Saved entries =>

-- Opening Marker --

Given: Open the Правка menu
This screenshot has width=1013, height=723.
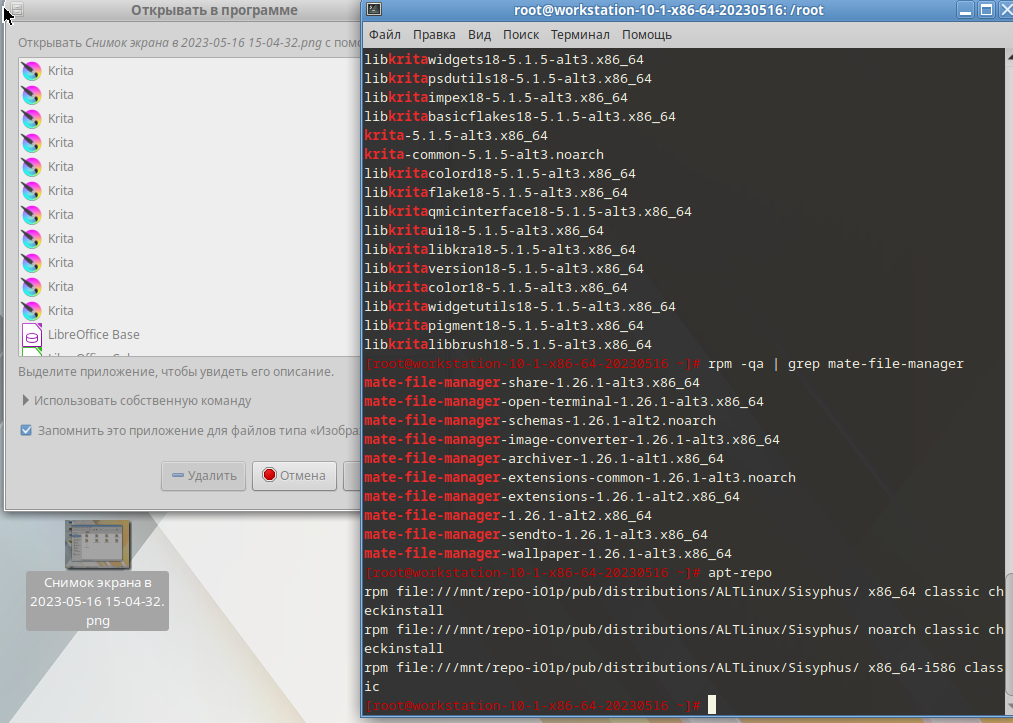Looking at the screenshot, I should (434, 34).
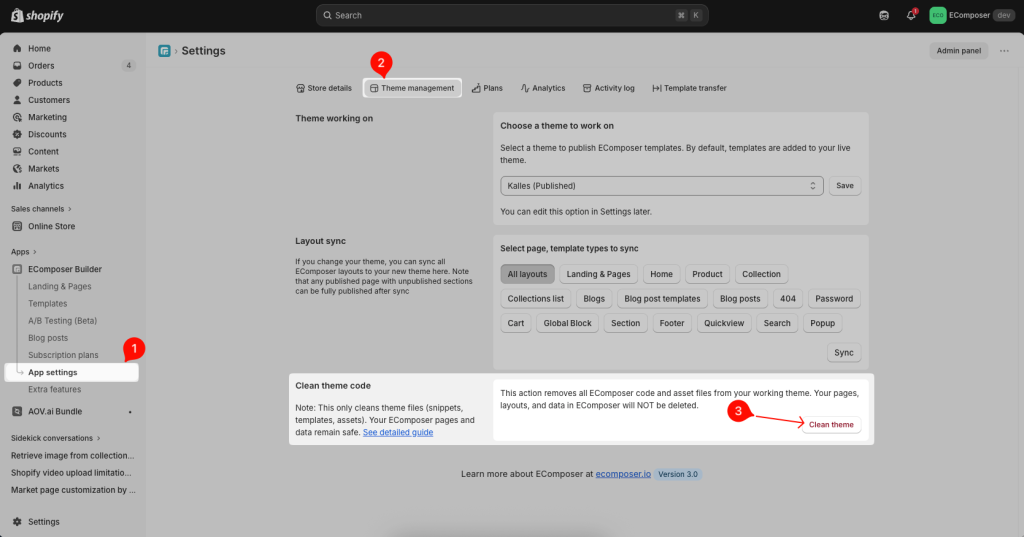Open the Settings gear in sidebar
Image resolution: width=1024 pixels, height=537 pixels.
[x=17, y=521]
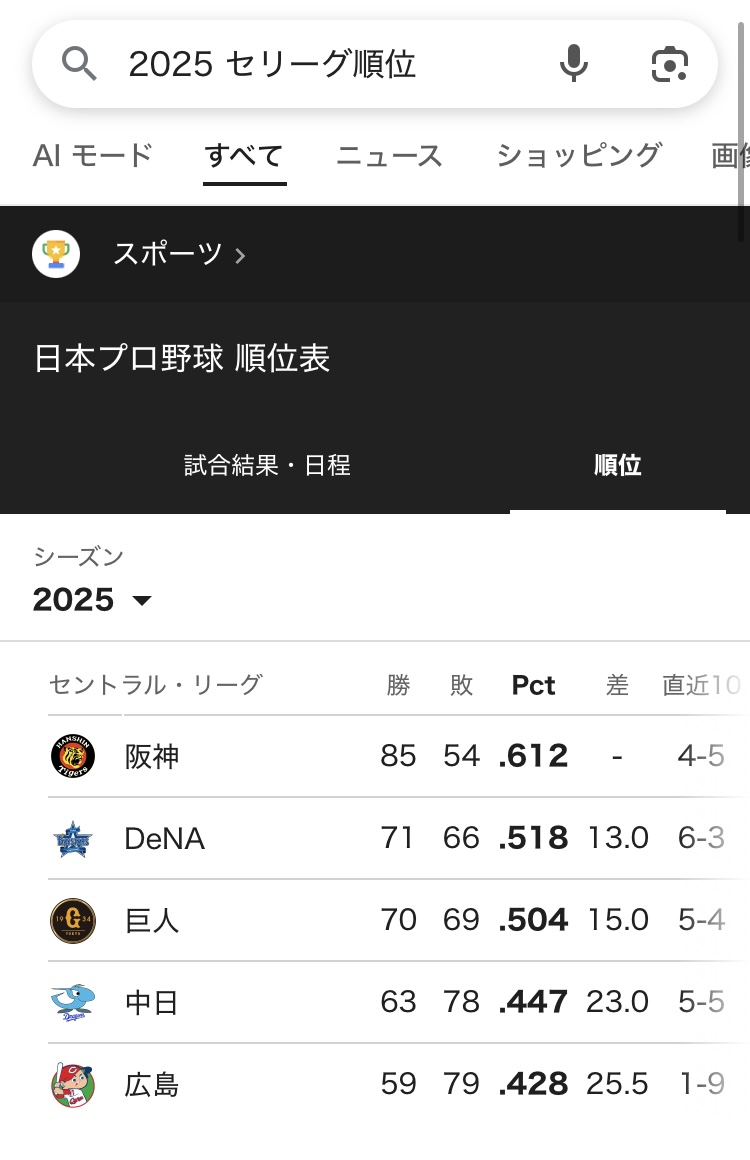
Task: Click the Giants team logo
Action: [x=73, y=920]
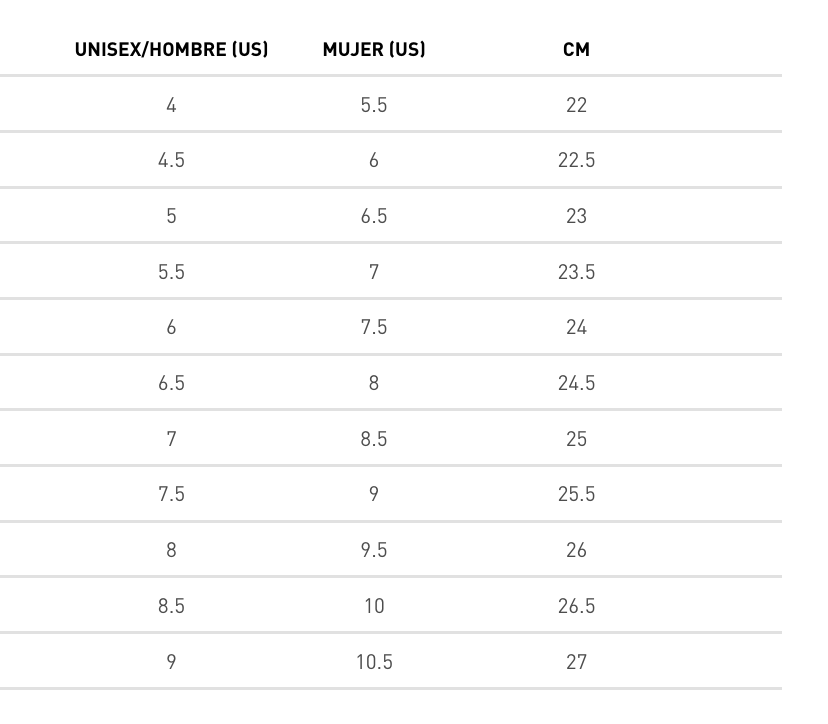The image size is (828, 724).
Task: Select the 22 value in CM column
Action: [x=576, y=105]
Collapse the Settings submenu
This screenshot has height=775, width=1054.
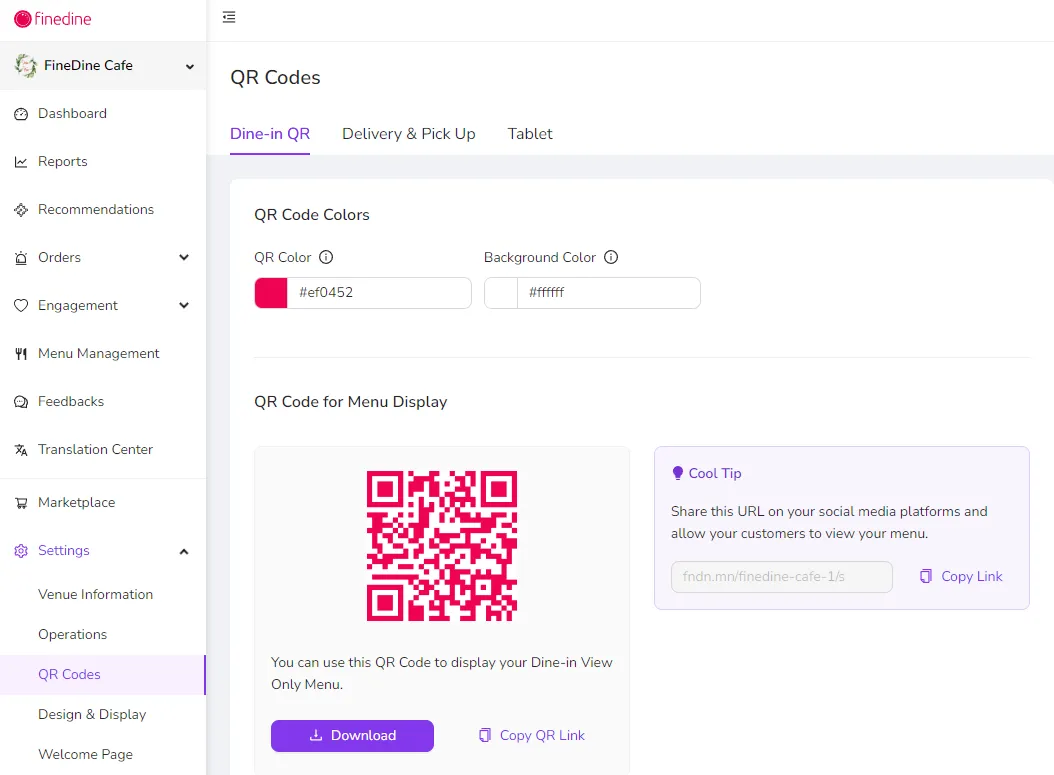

-- Closing Marker --

Activity => Pictures excluded, quote all the data above exactly.

Response =>
Given: Open the Правка menu
This screenshot has width=1013, height=723.
Looking at the screenshot, I should (434, 34).
Open the Settings gear in sidebar
Image resolution: width=1024 pixels, height=537 pixels.
[x=17, y=521]
Task: Click the Giants team logo
Action: [x=73, y=920]
The image size is (828, 724).
Task: Select the 22 value in CM column
Action: [x=576, y=105]
Collapse the Settings submenu
This screenshot has height=775, width=1054.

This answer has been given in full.